The treatment of Italian Sigillata in this volume reflects this state of affairs. Hayes limits himself to the not inaccurate statement: “The subtle differences in their (i.e., the various regional production groups) reddish clays and surface coatings, often not apparent to the naked eye, are not easily described.”, supplementing this with a quotation drawn from Robinson’s manuscript: “In brief, within an overall range of reddish tints, Puteolan ware may be brick-red, with a brilliant luster, or else more pinkish than that of Arezzo, in which case the gloss is duller; the later wares of the Pisa region have a darker red clay than these, while the external (and sometimes internal) gloss is dull; ‘Central Italian’ clay is slightly coarser than Arretine and (like Puteolan) slightly pinkish in color, with a dark red to orange-red slip, generally dull inside and out.”. (p. 42) Hayes also provides a table in which he presents data for the color of the fabric and slip (expressed using the notation employed in the Munsell Soil Color Charts) for a small number of what he presumably regards as representative specimens of Arretine, Central Italian, and Puteolan origin. (p. 43) The indications of provenance that appear in the catalogue reflect the limitations inherent in the application of verbal characterizations of this kind, with numerous instances in which the origin of a vessel is indicated with a phrase such as “probably Puteoli ware”, “Cincelli ware?”, “Arezzo? Pisa?”, “probably a non-Arezzo product (Puteolan?)”, or “hardly an Arezzo product”. Tellingly, one of the two specimens presented by Hayes in the previously mentioned table as Central Italian and two of the three presented as Puteolan are in the catalogue assigned a provenance—here we must presume by Robinson —that is at odds with this. One is left with the feeling that it might be better to say nothing on this score rather than to venture speculative and unsupported identifications that could not possibly be replicated by other researchers.
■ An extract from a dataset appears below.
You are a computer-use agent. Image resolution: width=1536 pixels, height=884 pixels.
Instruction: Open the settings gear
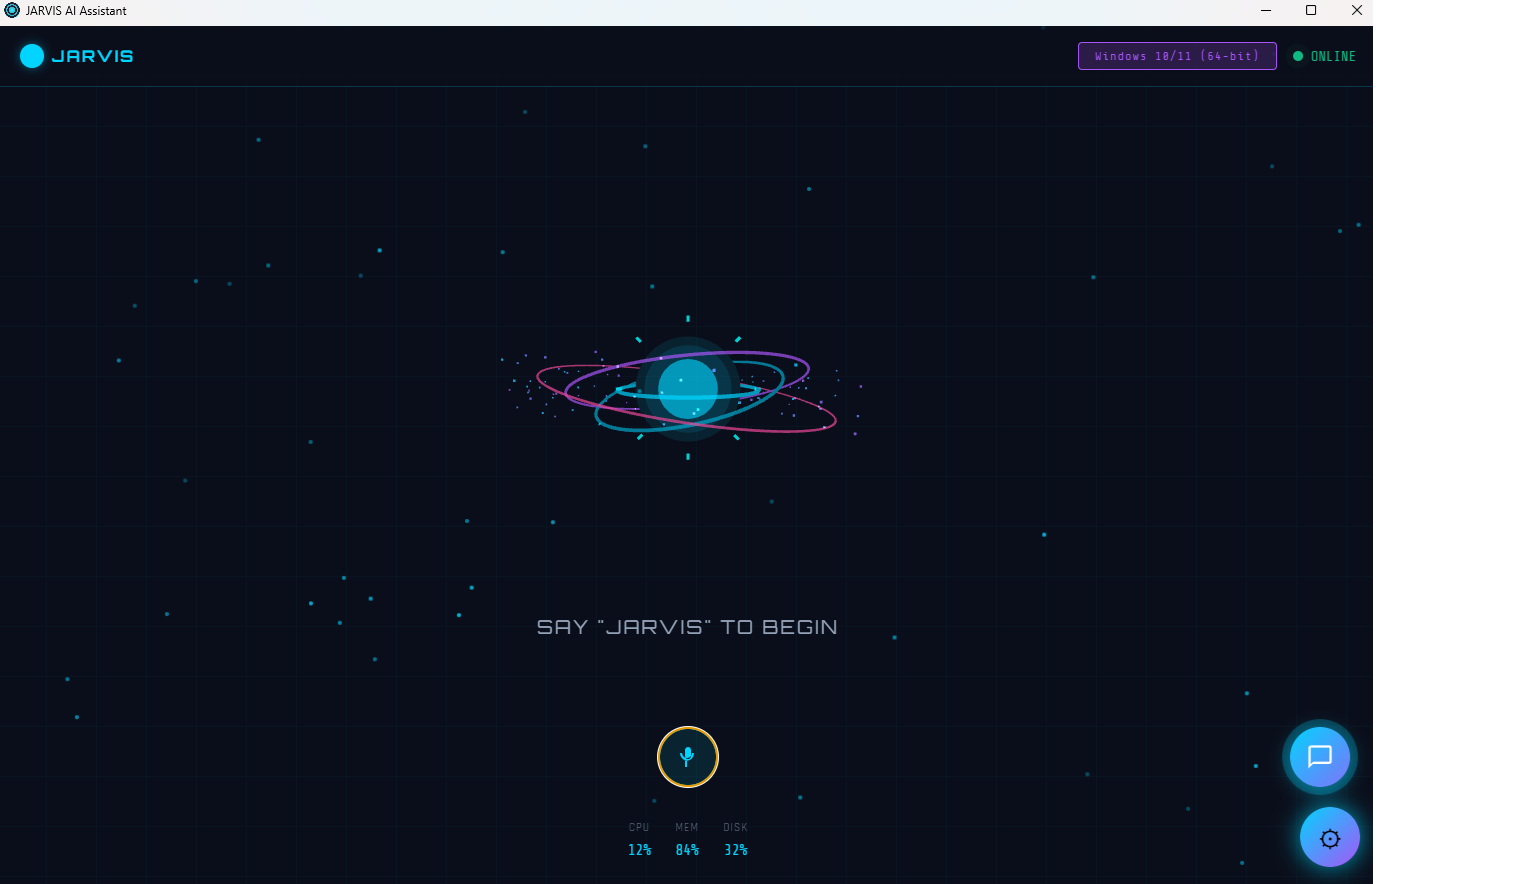[1329, 838]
The arrival on the scene of inexpensive, easy to operate digital microscopes may well offer a way forward, as these permit researchers to produce quickly and at effectively no cost large numbers of color photomicrographs of ceramic bodies and slipped surfaces at magnifications of up to about 50x. These images can be shuffled on the computer screen to help with the task of defining fabric groups, emailed as attachments to other researchers with a view to resolving the “Is what I’ve got the same as what they’ve got?” question that looms so large in the lives of pottery specialists, and made available to the broader scientific community through web sites, journal articles, and final reports such as the one under review.

Notes

1. J. Hayes, Late Roman Pottery, London, 1972.

2. J. Hayes, Supplement to Late Roman Pottery, London, 1980.

3. See on this issue A. Klynne, “Consumption of Italian sigillata: yesterday, today and tomorrow, ” in D. Malfitana, J. Poblome, and J. Lund, edd., Old Pottery in a New Century: Innovating Perspectives on Roman Pottery Studies. Atti del Convegno Internazionale di Studi, Catania, 23-24 Aprile 2004 (Catania, 2006),167-74.